Trophy Art

Super expensive art attained as status symbols for people with too m

© Mary Rayme

Adele Bloch-Bauer, internet
Gustav Klimt's portrait of Adele Bloch-Bauer sells for a record $135 million dollars. What does this mean for the international art world?

You've heard of trophy houses? Those large mansions that the nouveau riche build on former farmlands that have been sold and subdivided? Trophy wives? Rich old magnates who marry younger former models as the ultimate feather in their cap?

Make way for Trophy art. This past Sunday, cosmetics magnate Ronald S. Lauder bought the Gustave Klimt painting of a portrait of Adele Bloch-Bauer, the wife of a Jewish sugar industrialist, for $135 million dollars.

Yes, this is a knockout of a painting in high Klimt Viennesse Style, it is a shimmering golden masterpiece. And yes, it has a sordid past.

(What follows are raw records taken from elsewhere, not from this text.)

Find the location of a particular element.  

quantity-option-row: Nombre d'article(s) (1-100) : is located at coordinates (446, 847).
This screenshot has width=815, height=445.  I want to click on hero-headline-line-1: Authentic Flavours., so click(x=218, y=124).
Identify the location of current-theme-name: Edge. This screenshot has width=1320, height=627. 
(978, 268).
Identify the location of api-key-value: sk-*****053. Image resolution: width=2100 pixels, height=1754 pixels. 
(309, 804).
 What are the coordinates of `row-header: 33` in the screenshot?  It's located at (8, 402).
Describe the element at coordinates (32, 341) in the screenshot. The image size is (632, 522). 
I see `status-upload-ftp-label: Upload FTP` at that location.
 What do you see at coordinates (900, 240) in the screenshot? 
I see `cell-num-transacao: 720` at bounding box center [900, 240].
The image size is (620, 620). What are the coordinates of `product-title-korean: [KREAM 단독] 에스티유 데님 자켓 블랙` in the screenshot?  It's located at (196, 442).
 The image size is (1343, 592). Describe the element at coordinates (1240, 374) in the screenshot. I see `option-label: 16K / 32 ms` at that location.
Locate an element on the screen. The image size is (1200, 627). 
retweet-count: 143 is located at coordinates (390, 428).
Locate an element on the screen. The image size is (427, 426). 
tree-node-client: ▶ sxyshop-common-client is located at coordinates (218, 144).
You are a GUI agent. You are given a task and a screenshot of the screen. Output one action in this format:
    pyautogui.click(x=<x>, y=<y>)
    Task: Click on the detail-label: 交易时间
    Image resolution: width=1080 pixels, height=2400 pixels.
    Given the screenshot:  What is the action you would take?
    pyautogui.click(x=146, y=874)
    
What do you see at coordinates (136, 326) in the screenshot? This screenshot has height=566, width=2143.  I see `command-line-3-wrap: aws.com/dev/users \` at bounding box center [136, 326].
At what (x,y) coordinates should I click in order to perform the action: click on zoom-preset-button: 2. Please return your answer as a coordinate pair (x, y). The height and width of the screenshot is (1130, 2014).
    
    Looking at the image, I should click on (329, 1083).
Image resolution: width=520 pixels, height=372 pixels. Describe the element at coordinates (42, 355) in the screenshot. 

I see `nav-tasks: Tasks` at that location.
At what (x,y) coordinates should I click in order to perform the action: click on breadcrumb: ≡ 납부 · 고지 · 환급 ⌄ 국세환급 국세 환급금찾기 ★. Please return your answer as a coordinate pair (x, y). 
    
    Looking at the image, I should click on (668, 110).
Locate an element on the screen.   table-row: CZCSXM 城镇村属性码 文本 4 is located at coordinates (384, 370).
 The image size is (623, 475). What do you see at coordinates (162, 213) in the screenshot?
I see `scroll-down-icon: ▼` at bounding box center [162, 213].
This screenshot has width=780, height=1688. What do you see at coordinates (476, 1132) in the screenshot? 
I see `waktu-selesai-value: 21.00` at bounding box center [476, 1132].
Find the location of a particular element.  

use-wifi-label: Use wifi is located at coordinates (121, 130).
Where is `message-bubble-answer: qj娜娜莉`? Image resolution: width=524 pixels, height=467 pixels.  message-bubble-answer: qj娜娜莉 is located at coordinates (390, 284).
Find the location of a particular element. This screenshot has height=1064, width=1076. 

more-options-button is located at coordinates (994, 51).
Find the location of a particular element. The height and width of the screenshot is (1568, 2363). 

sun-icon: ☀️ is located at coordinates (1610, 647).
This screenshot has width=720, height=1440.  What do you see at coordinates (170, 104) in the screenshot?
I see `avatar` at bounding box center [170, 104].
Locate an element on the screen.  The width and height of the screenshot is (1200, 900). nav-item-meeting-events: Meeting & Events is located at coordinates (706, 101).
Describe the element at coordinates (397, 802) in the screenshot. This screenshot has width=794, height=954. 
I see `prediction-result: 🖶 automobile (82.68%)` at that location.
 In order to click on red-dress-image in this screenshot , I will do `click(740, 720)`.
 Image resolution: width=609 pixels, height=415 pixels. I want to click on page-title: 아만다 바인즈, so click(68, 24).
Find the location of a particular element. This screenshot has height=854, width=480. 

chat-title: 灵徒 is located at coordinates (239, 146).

Seized by the Nazis from Bloch-Bauer's uncle during World War Two, the famous Klimt portrait was among five other Klimt paintings that ended up at the Austrian Gallery of Art. This year all five Klimt paintings were awarded back to the niece of the original owner, Maria Altmann, 90, who resides in California. This painting was the subject of a custody battle.

But $135 million? Many would scoff at the idea of a painting having such a high monetary value. After all, it is a thing made of canvas and paint that hangs on a wall. The painting can't even open a can or tell time. So why is this painting worth so much money?

First, who was Gustav Klimt? Only one of the most influential painters of his time in fin de siecle Vienna, and a leader of the art nouveau style. Klimt's figure/ground pattern play, his beautiful women, his languid dreamy world that is glittering gold with jewels of color. The next time you go to an art museum, go look for a Gustav Klimt if the museum you're going to is lucky enough to own one. These are spellbindingly beautiful, sad, and passionate paintings.

Perhaps the ultimate value of this artwork is that only one exists in all the world. The sale of the Klimt painting sets a new high mark in the world of fine art sales. Lauder has purchased this art masterpiece to share it with New York. The purchase of the painting is also great promotion for Lauder and his art museum in Manhattan, The Neue Galerie. But I think it also signals a new high in the market of art. This sale has raised the bar of the value of fine art and the price can only go up from there...right?

Get your trophy before they're gone.